阅读文本 »
────────────────────────────────────────
大数计算模板---zoj_3447

        http://acm.zju.edu.cn/onlinejudge/showProblem.do?problemId=4190

 

 

        很多DP，贪心会涉及高精度，苦于不会JAVA和PY等，只能找了个大数计算的模板，先膜拜在学习。这个代码请参考：

       http://www.cppblog.com/patriking/archive/2011/01/09/138137.html

       这道题贪心。结果最大的策略就是：不断最小的两个数，计算后放回数集之中；相反的，结果最小的策略就是：不断取出K个（如果不足则取出全部）最大的数，计算后放回数集之中。题目结果很大，需要高精度。

       

#include<stdio.h>
#include<algorithm>
#include<vector>
#include<iterator>
#include<string.h>
using namespace std;
const int MAXN = 102;

class bigInt
{ 
public: 
    int num[302], len; 
    bigInt() { num[0] = 0, len = 0; }
    bigInt operator=(const int &a) 
    { 
        int tmp = a; 
        len = 0; 
        while (tmp) 
            num[len++] = tmp % 10, tmp /= 10; 
        if (!len) num[0] = 0, len = 1; 
    }
    bigInt(const int &a) 
    { 
        int tmp = a; 
        len = 0; 
        while (tmp) 
            num[len++] = tmp % 10, tmp /= 10; 
        if (!len) num[0] = 0, len = 1; 
    }
    bool operator<(const bigInt &a) 
    { 
        if (a.len != len) 
            return len < a.len; 
        for (int i = len - 1; i >= 0; i--) 
            if (num[i] != a.num[i]) 
                return num[i] < a.num[i]; 
        return false; 
    } 
    bigInt operator+(const bigInt &a) 
    { 
        bigInt res; 
        int i, j, c = 0, adda, addb; 
        for (i = 0, j = 0; i < len || j < a.len || c; ) 
        { 
            adda = 0, addb = 0; 
            if (i < len) 
                adda = num[i++]; 
            if (j < a.len) 
                addb = a.num[j++]; 
            res.num[res.len++] = (adda + addb + c) % 10; 
            c = (adda + addb + c) / 10; 
        } 
        return res; 
    } 
    bigInt operator-(const bigInt &b)
────────────────────────────────────────
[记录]
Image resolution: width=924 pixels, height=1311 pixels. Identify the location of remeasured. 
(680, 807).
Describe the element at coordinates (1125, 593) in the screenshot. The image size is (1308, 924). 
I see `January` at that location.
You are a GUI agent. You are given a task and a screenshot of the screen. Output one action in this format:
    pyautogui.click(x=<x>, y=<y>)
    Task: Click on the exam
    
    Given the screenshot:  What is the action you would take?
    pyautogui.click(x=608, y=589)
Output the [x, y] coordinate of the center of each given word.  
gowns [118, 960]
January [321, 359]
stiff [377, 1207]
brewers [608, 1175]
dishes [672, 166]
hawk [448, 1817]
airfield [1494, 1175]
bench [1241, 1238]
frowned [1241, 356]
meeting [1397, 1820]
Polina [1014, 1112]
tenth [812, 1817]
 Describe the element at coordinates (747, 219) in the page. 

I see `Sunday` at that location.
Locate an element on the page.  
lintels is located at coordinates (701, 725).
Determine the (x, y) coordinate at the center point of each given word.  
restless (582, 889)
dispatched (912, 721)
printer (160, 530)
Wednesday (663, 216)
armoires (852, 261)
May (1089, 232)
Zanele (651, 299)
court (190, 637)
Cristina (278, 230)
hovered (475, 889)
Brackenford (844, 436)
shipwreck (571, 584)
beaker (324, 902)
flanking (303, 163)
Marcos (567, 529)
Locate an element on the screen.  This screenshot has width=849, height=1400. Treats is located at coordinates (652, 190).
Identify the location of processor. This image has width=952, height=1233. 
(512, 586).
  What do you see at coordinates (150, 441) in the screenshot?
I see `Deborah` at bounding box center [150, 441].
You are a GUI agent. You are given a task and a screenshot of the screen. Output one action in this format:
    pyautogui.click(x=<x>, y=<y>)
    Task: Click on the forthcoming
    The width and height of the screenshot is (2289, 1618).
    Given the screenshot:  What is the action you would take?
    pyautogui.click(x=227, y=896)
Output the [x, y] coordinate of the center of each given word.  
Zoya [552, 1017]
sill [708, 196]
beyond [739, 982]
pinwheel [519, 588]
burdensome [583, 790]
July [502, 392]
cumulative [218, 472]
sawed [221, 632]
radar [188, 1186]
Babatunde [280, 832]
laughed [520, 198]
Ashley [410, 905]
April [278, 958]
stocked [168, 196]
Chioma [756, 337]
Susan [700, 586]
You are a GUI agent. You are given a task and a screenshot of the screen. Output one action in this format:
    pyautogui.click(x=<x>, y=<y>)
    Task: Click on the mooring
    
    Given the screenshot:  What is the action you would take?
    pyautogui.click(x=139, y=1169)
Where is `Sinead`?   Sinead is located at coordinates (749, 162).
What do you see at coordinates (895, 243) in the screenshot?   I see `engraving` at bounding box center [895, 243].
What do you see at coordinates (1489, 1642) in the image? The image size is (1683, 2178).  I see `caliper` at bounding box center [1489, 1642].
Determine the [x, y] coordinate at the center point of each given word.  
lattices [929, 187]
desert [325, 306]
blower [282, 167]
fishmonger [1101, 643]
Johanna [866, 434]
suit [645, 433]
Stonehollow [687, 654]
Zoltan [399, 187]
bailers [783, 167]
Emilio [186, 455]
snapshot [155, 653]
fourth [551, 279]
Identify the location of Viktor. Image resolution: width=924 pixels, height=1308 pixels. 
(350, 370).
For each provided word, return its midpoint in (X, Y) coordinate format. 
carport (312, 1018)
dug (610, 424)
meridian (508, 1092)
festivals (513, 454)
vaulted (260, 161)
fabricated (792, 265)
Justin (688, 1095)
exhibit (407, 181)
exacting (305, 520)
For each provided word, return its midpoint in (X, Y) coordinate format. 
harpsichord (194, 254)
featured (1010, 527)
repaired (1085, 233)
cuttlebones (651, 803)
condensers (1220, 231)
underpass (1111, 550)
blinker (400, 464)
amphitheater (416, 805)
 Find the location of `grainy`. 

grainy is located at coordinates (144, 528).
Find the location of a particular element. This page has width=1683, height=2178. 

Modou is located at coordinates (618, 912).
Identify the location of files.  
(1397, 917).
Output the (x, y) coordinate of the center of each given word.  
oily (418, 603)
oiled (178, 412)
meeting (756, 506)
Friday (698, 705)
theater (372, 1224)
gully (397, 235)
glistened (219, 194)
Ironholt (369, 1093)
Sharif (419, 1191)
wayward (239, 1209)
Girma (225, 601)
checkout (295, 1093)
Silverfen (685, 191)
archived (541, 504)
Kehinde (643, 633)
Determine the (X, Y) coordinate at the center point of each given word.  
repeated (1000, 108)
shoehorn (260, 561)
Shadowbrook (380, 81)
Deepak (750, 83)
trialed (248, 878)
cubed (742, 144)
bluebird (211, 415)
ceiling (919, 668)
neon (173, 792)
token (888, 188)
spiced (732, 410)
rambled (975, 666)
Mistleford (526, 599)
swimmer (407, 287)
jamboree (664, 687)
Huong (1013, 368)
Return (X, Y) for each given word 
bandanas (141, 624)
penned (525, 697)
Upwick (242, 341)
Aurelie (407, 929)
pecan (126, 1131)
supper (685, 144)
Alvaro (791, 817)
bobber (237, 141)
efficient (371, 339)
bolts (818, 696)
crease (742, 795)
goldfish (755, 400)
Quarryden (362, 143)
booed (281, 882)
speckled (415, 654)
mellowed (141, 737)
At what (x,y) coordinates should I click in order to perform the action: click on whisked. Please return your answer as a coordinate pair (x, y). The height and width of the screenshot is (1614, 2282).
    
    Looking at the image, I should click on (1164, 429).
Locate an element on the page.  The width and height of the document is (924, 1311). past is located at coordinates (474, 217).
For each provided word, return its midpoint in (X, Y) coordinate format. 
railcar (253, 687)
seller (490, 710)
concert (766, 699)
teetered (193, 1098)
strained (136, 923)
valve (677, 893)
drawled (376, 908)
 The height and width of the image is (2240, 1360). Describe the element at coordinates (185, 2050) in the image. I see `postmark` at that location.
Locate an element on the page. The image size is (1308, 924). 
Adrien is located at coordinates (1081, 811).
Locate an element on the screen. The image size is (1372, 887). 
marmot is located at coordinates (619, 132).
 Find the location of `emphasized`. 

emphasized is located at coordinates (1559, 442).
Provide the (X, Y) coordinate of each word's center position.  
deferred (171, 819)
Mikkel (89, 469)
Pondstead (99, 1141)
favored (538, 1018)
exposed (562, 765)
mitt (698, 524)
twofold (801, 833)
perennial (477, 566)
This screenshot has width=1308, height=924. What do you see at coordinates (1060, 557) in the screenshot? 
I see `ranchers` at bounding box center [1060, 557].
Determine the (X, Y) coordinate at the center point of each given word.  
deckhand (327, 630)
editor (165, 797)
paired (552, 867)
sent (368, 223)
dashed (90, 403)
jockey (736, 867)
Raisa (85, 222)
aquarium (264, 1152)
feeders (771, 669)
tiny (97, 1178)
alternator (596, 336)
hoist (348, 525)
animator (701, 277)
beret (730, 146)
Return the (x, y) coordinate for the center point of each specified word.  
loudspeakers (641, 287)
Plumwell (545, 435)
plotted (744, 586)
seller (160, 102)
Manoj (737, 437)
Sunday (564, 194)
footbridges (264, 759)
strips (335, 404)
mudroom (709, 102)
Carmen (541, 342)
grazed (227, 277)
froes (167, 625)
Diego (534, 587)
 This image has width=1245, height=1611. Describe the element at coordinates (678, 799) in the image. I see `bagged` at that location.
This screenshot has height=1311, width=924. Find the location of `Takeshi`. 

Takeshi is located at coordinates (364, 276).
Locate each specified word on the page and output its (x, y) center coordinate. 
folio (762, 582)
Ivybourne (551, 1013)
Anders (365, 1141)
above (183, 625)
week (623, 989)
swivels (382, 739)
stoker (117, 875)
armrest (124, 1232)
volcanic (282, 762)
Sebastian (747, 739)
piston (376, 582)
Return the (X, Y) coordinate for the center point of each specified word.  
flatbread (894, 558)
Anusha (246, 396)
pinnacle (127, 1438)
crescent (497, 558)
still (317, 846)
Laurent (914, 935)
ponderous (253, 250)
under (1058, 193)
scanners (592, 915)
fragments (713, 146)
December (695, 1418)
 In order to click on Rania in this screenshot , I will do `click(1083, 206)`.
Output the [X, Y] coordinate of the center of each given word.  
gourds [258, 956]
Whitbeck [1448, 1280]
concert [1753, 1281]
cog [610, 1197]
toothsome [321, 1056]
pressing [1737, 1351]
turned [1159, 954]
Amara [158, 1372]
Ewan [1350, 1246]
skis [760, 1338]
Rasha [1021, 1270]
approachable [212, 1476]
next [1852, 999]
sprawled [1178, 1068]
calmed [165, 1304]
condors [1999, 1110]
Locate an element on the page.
────────────────────────────────────────
按阅读文本的说法，要让结果最小，应采用什么策略？ 以上各行是单独的材料，与阅读文本无关。

不断取出K个（如果不足则取出全部）最大的数，计算后放回数集之中。